Severe Acute Respiratory Syndrome Coronavirus-2 (SARS-CoV-2) ravaged the world, and Coronavirus Disease 2019 (COVID-19) exhibited highly prevalent oral symptoms that had significantly impacted the lives of affected patients. However, the involvement of four human coronavirus (HCoVs), namely SARS-CoV-2, SARS-CoV, MERS-CoV, and HCoV-229E, in oral cavity infections remained poorly understood. We integrated single-cell RNA sequencing (scRNA-seq) data of seven human oral tissues through consistent normalization procedure, including minor salivary gland (MSG), parotid gland (PG), tongue, gingiva, buccal, periodontium and pulp. The Seurat, scDblFinder, Harmony, SingleR, Ucell and scCancer packages were comprehensively used for analysis. We identified specific cell clusters and generated expression profiles of SARS-CoV-2 and coronavirus-associated receptors and factors (SCARFs) in seven oral regions, providing direction for predicting the tropism of four HCoVs for oral tissues, as well as for dental clinical treatment.

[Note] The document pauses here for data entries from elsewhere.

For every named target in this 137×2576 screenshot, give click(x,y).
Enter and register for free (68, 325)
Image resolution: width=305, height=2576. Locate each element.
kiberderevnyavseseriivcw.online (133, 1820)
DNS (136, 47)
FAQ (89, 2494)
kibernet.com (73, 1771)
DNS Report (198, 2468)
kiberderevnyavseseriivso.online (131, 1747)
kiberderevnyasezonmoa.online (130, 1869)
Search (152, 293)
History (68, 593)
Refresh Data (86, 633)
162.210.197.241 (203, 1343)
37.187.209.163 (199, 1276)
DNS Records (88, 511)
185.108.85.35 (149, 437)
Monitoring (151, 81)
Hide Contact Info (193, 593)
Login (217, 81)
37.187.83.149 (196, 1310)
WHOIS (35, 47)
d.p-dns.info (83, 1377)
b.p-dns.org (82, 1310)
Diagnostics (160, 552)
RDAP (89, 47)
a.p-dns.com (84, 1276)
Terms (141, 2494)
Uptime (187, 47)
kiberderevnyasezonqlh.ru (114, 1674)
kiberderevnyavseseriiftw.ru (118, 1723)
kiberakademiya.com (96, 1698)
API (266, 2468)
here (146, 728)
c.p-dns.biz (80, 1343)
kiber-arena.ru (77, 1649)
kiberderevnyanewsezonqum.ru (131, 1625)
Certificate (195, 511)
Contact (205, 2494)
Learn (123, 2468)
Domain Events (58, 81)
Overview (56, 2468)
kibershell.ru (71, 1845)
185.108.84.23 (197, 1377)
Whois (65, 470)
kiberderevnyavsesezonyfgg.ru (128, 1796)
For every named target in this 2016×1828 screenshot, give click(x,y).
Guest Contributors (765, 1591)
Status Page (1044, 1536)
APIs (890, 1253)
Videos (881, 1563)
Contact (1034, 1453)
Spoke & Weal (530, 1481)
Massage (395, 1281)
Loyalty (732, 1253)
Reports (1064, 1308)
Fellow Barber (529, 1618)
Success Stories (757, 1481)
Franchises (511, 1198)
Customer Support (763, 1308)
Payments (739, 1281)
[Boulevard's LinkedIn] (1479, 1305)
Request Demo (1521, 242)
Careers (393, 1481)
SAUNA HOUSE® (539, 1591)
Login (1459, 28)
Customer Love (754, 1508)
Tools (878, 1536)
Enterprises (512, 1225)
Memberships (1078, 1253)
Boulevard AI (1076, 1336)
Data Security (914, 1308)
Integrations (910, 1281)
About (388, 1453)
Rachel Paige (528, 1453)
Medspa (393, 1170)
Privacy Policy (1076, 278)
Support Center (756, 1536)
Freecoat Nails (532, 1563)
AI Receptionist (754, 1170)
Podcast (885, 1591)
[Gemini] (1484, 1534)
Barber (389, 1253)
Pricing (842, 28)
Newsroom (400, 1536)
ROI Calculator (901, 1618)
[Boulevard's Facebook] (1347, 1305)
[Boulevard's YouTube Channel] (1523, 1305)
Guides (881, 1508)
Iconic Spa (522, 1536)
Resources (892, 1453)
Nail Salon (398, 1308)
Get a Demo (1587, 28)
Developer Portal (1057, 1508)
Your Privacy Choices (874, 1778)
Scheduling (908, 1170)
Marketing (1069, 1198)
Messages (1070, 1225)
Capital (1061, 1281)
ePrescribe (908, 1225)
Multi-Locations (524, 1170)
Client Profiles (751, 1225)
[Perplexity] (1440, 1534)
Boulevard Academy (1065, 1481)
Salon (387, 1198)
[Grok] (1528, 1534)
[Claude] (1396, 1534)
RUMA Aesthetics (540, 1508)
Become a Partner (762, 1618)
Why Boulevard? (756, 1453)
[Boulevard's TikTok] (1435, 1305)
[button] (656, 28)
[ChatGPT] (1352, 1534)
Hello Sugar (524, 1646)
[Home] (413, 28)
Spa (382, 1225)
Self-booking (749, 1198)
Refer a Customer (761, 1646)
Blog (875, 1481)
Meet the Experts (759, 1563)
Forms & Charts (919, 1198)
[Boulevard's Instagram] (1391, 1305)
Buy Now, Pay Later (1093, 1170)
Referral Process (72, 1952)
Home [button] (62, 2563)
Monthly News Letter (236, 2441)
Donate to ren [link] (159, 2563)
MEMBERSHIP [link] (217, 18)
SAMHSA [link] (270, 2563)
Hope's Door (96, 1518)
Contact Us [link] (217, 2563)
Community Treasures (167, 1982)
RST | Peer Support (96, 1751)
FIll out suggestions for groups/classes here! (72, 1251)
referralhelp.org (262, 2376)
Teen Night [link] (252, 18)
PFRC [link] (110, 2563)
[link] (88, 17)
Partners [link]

Based on our analysis, it appears that various SCARFs, including ACE2, ASGR1, KREMEN1, DPP4, ANPEP, CD209, CLEC4G/M, TMPRSS family proteins (including TMPRSS2, TMPRSS4, and TMPRSS11A), and FURIN, are expressed at low levels in the oral cavity. Conversely, BSG, CTSB, and CTSL exhibit enrichment in oral tissues. Our study also demonstrates widespread expression of restriction factors, particularly IFITM1-3 and LY6E, in oral cells. Additionally, some replication, assembly, and trafficking factors appear to exhibit broad oral tissues expression patterns. Overall, the oral cavity could potentially serve as a high-risk site for SARS-CoV-2 infection, while displaying a comparatively lower degree of susceptibility towards other HCoVs (including SARS-CoV, MERS-CoV and HCoV-229E). Specifically, MSG, tongue, and gingiva represent potential sites of vulnerability for four HCoVs infection, with the MSG exhibiting a particularly high susceptibility. However, the expression patterns of SCARFs in other oral sites demonstrate relatively intricate and may only be specifically associated with SARS-CoV-2 infection. Our study sheds light on the mechanisms of HCoVs infection in the oral cavity as well as gains insight into the characteristics and distribution of possible HCoVs target cells in oral tissues, providing potential therapeutic targets for HCoVs infection in the oral cavity.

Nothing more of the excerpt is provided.